Closed moewew closed 2 years ago
I had an idea about this I've not tried before - now implemented in DEV.
All of 'my' cases and the ADS export (cf. #297) work brilliantly!
I don' know if it's related, but https://github.com/plk/biblatex/issues/727 https://github.com/plk/biber/issues/216 seems to be an issue again.
\documentclass[british]{article}
\usepackage[T1]{fontenc}
\usepackage[utf8]{inputenc}
\usepackage{babel}
\usepackage{csquotes}
\usepackage[style=authoryear, backend=biber]{biblatex}
\usepackage{filecontents}
\begin{filecontents}{\jobname.bib}
@online{fontconfig,
author ={{\texttt{freedesktop.org}}},
sortname = {freedesktop},
title = {Fontconfig},
subtitle = {A library for configuring and customizing font access},
date = {2016-06-15},
urldate={2017-03-18},
url = {https://www.freedesktop.org/wiki/Software/fontconfig/}
}
@online{wikipedia,
author = {{\WikipediA}},
sortlabel = {Wikipedia},
sortname = {Wikipedia},
title = {Lucida},
date = {2016-10-19},
urldate = {2017-04-03},
url = {https://en.wikipedia.org/wiki/Lucida},
}
@online{features,
author = {{\WikipediA}},
sortlabel = {Wikipedia},
sortname = {Wikipedia},
title = {List of typographic features},
date = {2017-02-21},
urldate = {2017-03-24},
url = {https://en.wikipedia.org/wiki/List_of_typographic_features},
}
\end{filecontents}
\def\WikipediA{wikipedia}
\addbibresource{\jobname.bib}
\begin{document}
\nocite{*}
\printbibliography
\end{document}
gives bad familyi
's
\name{author}{1}{}{%
{{un=0,uniquepart=base,hash=f54ec09db02860f10fd50e2ce18d24db}{%
family={{\texttt{freedesktop.org}}},
familyi={f\bibinitperiod}}}%
}
...
\name{author}{1}{}{%
{{un=0,uniquepart=base,hash=95387a9e1a6bf37286493c821a0b17da}{%
family={{\WikipediA}},
familyi={}\bibinitperiod}}}%
}
...
\name{author}{1}{}{%
{{un=0,uniquepart=base,hash=95387a9e1a6bf37286493c821a0b17da}{%
family={{\WikipediA}},
familyi={}\bibinitperiod}}}%
}
Please try 2.15 now - this was really something in the initials generation for edge cases.
The errors are gone!
I'm a bit concerned about the change from
\field{title}{Signs of W$\frac{o}{a}$nder}
to
\field{title}{Signs of W$\frac{o}a$nder}
but the versions are equivalent (even though the former is much nicer).
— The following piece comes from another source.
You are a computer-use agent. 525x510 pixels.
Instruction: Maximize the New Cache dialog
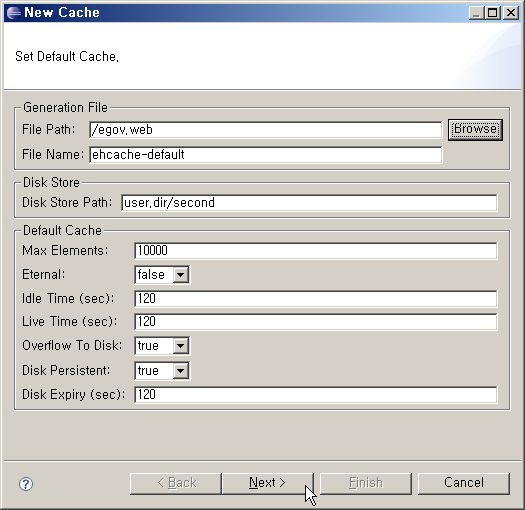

That is a bit ugly but only happens with single characters in braces, which should be equivalent. Multi-argument macros are a huge pain to deal with here but are rare enough.
I think one of the consequences of your recent changes is that you remove the curtly brackets around all single characters (tested with the current 2.15 dev). This is not a good idea, e.g.
@BOOK{xxx,
AUTHOR = {X, Y},
DATE = {2020},
TITLE = {Part {I}},
}
will be turned into
@BOOK{xxx,
AUTHOR = {X, Y},
DATE = {2020},
TITLE = {Part I},
}
by biber --quiet --tool --outfile test2.bib test.bib
. And therefore "I" may become "i" in some citations styles but the brackets should have prevented this in the first place.
This is a constant problem I'm afraid - the latex decoding in biber
is syntactical and it's impossible to cover all cases. Generally, things like part numbers should be in fields like volume
or number
. Another way around this specific example is to use double-braces: {{I}}
. This edge-case only occurs with single glyphs in braces and doesn't affect, for example {II}
.
I know this is a pain, but is there absolutely no chance this might work?
I think the rule here is that brace stripping should only happen if the braced contents start with a backslash, or more precisely with a macro encoding the macro version of a non-ASCII char.
I can write up some more systematic tests if you like.
I am not sure what your interpretation of "constant" is. The problem was not present in previous versions (let's say a few days ago?) and it breaks compatibility with bibtex. I have several books, journals and papers in my bibtex-file that have single capital letters in their respective titles, either due numbering or units e.g. "T" for Tesla. I guess removing brackets only in the case of following backslash should be save (since titlecase does not matter anyway here).
Ah, one other case in which we probably want braces removed is when an empty group follows a macro that Biber encoded into UTF-8 character (it appears possible to add code to capture the empty group to the code that searches these macros and replaces them with UTF-8 chars)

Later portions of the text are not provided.